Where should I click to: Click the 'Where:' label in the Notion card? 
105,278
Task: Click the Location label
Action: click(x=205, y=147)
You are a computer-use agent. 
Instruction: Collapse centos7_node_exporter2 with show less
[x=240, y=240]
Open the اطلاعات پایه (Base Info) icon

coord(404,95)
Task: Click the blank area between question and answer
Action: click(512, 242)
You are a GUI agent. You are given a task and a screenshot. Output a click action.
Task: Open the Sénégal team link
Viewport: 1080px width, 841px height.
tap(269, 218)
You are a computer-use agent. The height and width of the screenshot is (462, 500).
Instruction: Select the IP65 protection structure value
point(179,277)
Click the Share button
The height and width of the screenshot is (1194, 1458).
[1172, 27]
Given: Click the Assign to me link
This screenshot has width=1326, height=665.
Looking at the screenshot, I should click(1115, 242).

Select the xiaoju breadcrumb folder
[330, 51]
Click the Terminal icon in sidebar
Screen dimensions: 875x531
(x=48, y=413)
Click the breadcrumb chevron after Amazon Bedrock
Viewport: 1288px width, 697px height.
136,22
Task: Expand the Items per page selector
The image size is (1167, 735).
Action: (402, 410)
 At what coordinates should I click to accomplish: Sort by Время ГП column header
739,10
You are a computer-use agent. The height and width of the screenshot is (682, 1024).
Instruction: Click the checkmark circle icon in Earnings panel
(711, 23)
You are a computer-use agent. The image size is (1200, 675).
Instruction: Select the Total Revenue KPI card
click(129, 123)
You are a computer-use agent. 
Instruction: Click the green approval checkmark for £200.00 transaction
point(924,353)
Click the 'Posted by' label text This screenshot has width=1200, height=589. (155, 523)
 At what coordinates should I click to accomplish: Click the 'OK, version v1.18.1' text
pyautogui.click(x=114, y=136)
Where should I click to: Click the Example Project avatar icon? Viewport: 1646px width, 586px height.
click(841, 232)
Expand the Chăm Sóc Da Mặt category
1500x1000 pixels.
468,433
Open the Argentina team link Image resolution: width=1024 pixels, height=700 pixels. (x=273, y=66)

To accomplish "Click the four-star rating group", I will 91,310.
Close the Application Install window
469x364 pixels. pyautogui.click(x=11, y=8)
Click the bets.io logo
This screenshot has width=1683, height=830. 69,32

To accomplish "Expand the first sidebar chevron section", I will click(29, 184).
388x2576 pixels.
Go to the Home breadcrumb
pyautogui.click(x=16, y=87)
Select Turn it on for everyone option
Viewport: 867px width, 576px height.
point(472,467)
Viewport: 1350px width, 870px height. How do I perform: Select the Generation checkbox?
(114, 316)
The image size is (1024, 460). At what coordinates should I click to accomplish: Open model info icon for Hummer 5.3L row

——————————

**Required work:** An exact copy of all the records above is needed.

**Reply to the task:**
Where should I click to: Click the 'Where:' label in the Notion card? 
105,278
Task: Click the Location label
Action: click(x=205, y=147)
You are a computer-use agent. 
Instruction: Collapse centos7_node_exporter2 with show less
[x=240, y=240]
Open the اطلاعات پایه (Base Info) icon

coord(404,95)
Task: Click the blank area between question and answer
Action: click(512, 242)
You are a GUI agent. You are given a task and a screenshot. Output a click action.
Task: Open the Sénégal team link
Viewport: 1080px width, 841px height.
tap(269, 218)
You are a computer-use agent. The height and width of the screenshot is (462, 500).
Instruction: Select the IP65 protection structure value
point(179,277)
Click the Share button
The height and width of the screenshot is (1194, 1458).
[1172, 27]
Given: Click the Assign to me link
This screenshot has width=1326, height=665.
Looking at the screenshot, I should click(1115, 242).

Select the xiaoju breadcrumb folder
[330, 51]
Click the Terminal icon in sidebar
Screen dimensions: 875x531
(x=48, y=413)
Click the breadcrumb chevron after Amazon Bedrock
Viewport: 1288px width, 697px height.
136,22
Task: Expand the Items per page selector
The image size is (1167, 735).
Action: (402, 410)
 At what coordinates should I click to accomplish: Sort by Время ГП column header
739,10
You are a computer-use agent. The height and width of the screenshot is (682, 1024).
Instruction: Click the checkmark circle icon in Earnings panel
(711, 23)
You are a computer-use agent. The image size is (1200, 675).
Instruction: Select the Total Revenue KPI card
click(129, 123)
You are a computer-use agent. 
Instruction: Click the green approval checkmark for £200.00 transaction
point(924,353)
Click the 'Posted by' label text This screenshot has width=1200, height=589. (155, 523)
 At what coordinates should I click to accomplish: Click the 'OK, version v1.18.1' text
pyautogui.click(x=114, y=136)
Where should I click to: Click the Example Project avatar icon? Viewport: 1646px width, 586px height.
click(841, 232)
Expand the Chăm Sóc Da Mặt category
1500x1000 pixels.
468,433
Open the Argentina team link Image resolution: width=1024 pixels, height=700 pixels. (x=273, y=66)

To accomplish "Click the four-star rating group", I will 91,310.
Close the Application Install window
469x364 pixels. pyautogui.click(x=11, y=8)
Click the bets.io logo
This screenshot has width=1683, height=830. 69,32

To accomplish "Expand the first sidebar chevron section", I will click(29, 184).
388x2576 pixels.
Go to the Home breadcrumb
pyautogui.click(x=16, y=87)
Select Turn it on for everyone option
Viewport: 867px width, 576px height.
point(472,467)
Viewport: 1350px width, 870px height. How do I perform: Select the Generation checkbox?
(114, 316)
The image size is (1024, 460). At what coordinates should I click to accomplish: Open model info icon for Hummer 5.3L row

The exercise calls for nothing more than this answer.